We’ve been trying to use some our pre-baby-delivery nesting drive to get some work done at the farm. Some of the most useful space (and shade) we have is in two giant vehicle sheds. They’re full of some pretty amazing stuff, old chairs, glass lids for jars, random cow milking aparatus. You know, amazing stuff. There’s also a fairly diverse animal kingdom.
Some time on Monday, Rebecca and I went on an adventure through the shed. I found some tarps that I started to fold, but they felt strangely heavy so thinking I’d harassed a rat or such, we made a beeline out of there. Later that evening we all went in to start really cleaning up and that’s when we heard the buzzing. Not nice happy bee buzzing, but Laura shook up our house and we’re pissed right off buzzing. We finally figured out where they were, and since they were in the old hauling trailer we simply wheeled it out the door until we could get a chance to investigate.

● WHAT THE TASK REQUIRES:
Retype the passage about the farm sheds word for word, starting at "We’ve been trying" and ending at "diverse animal kingdom.". This material comes from a separate source.

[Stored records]

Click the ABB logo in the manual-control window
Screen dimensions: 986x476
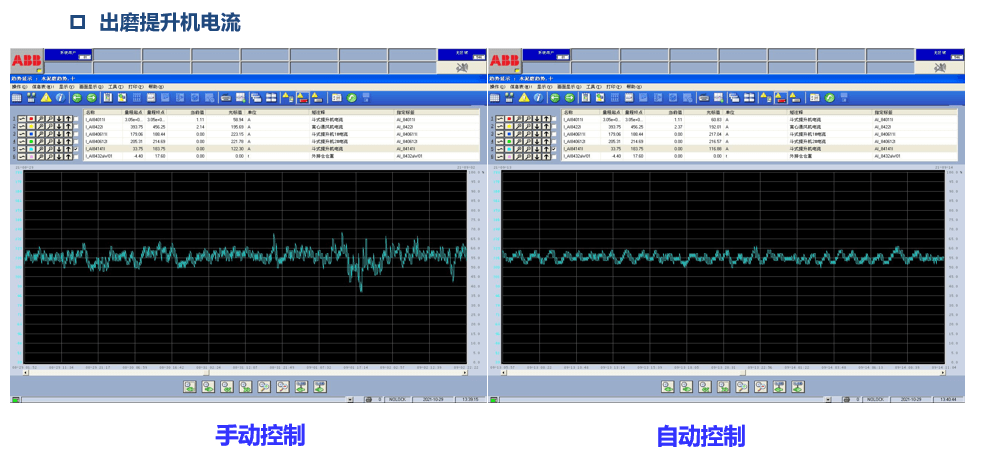point(26,60)
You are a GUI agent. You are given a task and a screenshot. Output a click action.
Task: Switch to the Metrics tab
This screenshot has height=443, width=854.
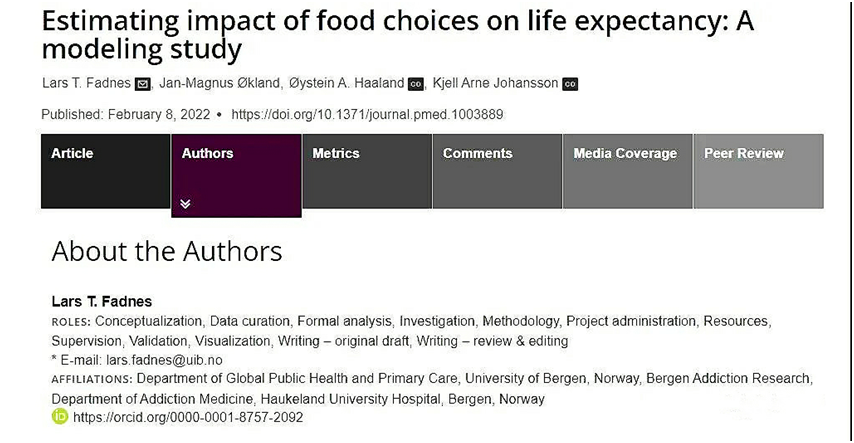[367, 171]
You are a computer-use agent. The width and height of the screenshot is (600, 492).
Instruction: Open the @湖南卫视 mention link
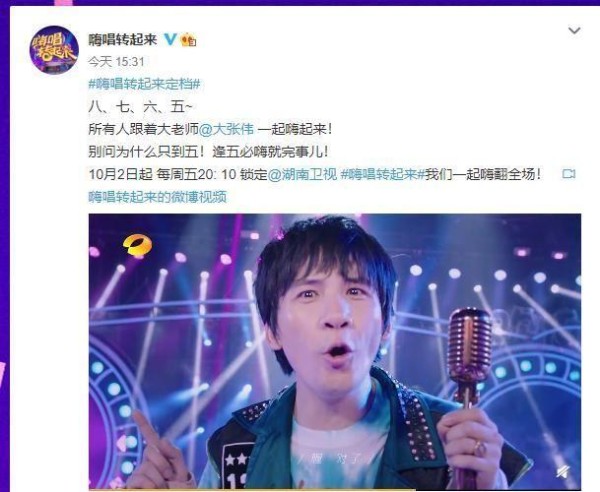302,174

● TASK RESPONSE:
We’ve been trying to use some our pre-baby-delivery nesting drive to get some work done at the farm. Some of the most useful space (and shade) we have is in two giant vehicle sheds. They’re full of some pretty amazing stuff, old chairs, glass lids for jars, random cow milking aparatus. You know, amazing stuff. There’s also a fairly diverse animal kingdom.